Genetic analysis has shown that the slower than normal rhythmic defecation behavior of the clk-1 mutants of Caenorhabditis elegans is the result of altered lipoprotein metabolism. We show here that this phenotype can be suppressed by drugs that affect lipoprotein metabolism, including drugs that affect HMG-CoA reductase activity, reverse cholesterol transport, or HDL levels. These pharmacological effects are highly specific, as these drugs affect defecation only in clk-1 mutants and not in the wild-type and do not affect other behaviors of the mutants. Furthermore, drugs that affect processes not directly related to lipid metabolism show no or minimal activity. Based on these findings, we carried out a compound screen that identified 190 novel molecules that are active on clk-1 mutants, 15 of which also specifically decrease the secretion of apolipoprotein B (apoB) from HepG2 hepatoma cells.

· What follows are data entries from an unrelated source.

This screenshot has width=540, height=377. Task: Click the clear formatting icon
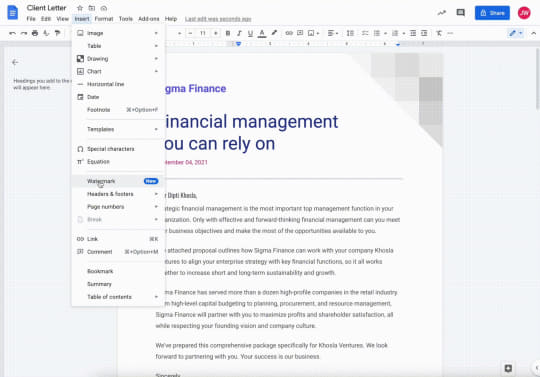[439, 33]
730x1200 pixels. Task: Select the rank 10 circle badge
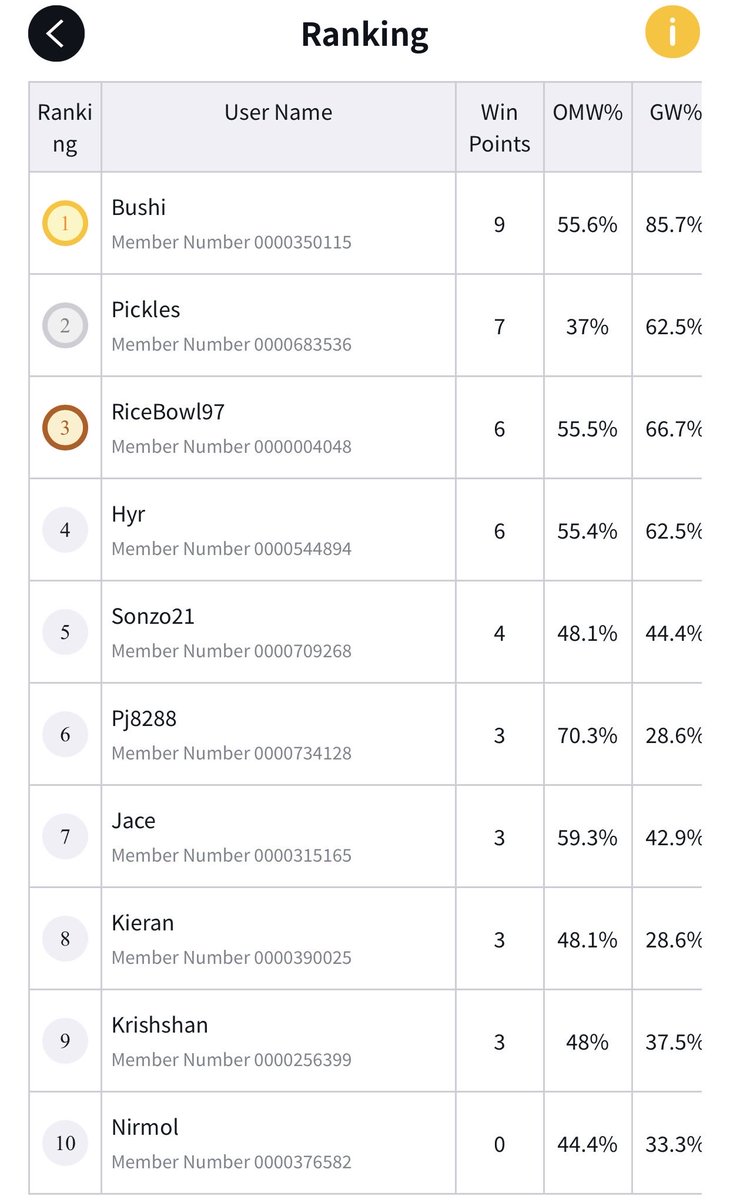point(65,1143)
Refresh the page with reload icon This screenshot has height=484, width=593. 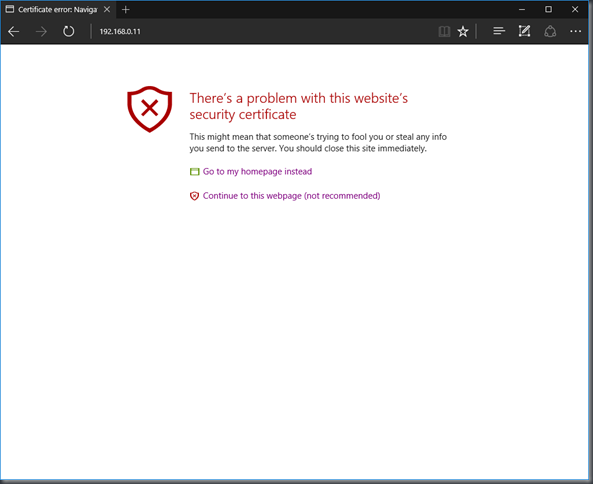(x=68, y=31)
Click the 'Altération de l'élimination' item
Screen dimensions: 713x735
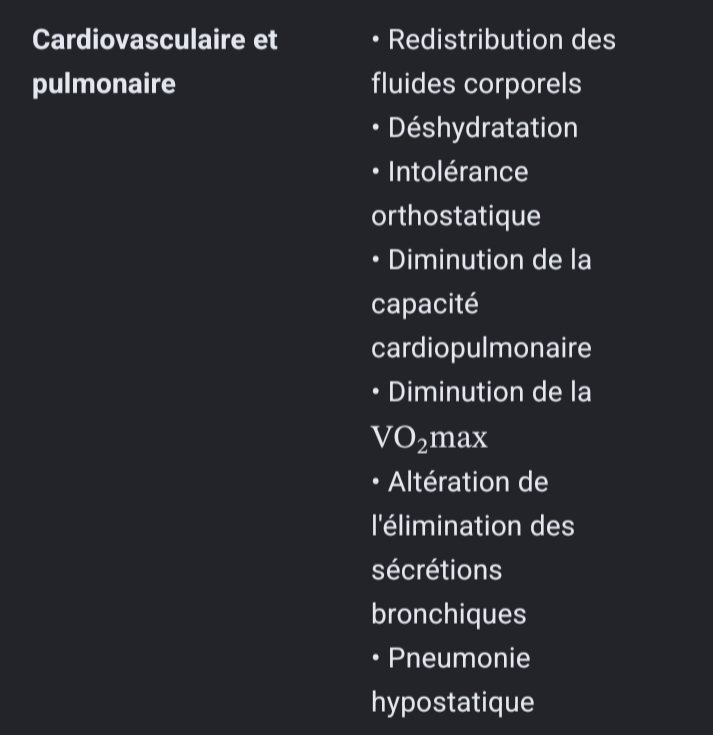473,548
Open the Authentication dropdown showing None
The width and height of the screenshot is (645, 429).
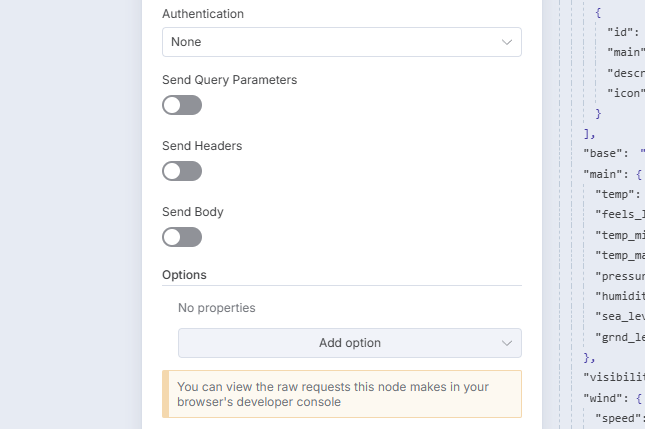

The other 175 compounds are potentially active on lipid-related processes that cannot be targeted in cell culture. One compound, CHGN005, was tested and found to be active at reducing apoB secretion in intestinal Caco-2 cells as well as in HepG2 cells. This compound was also tested in a mouse model of dyslipidemia and found to decrease plasma cholesterol and triglyceride levels. Thus, target processes for pharmacological intervention on lipoprotein synthesis, transport, and metabolism are conserved between nematodes and vertebrates, which allows the use of C. elegans for drug discovery.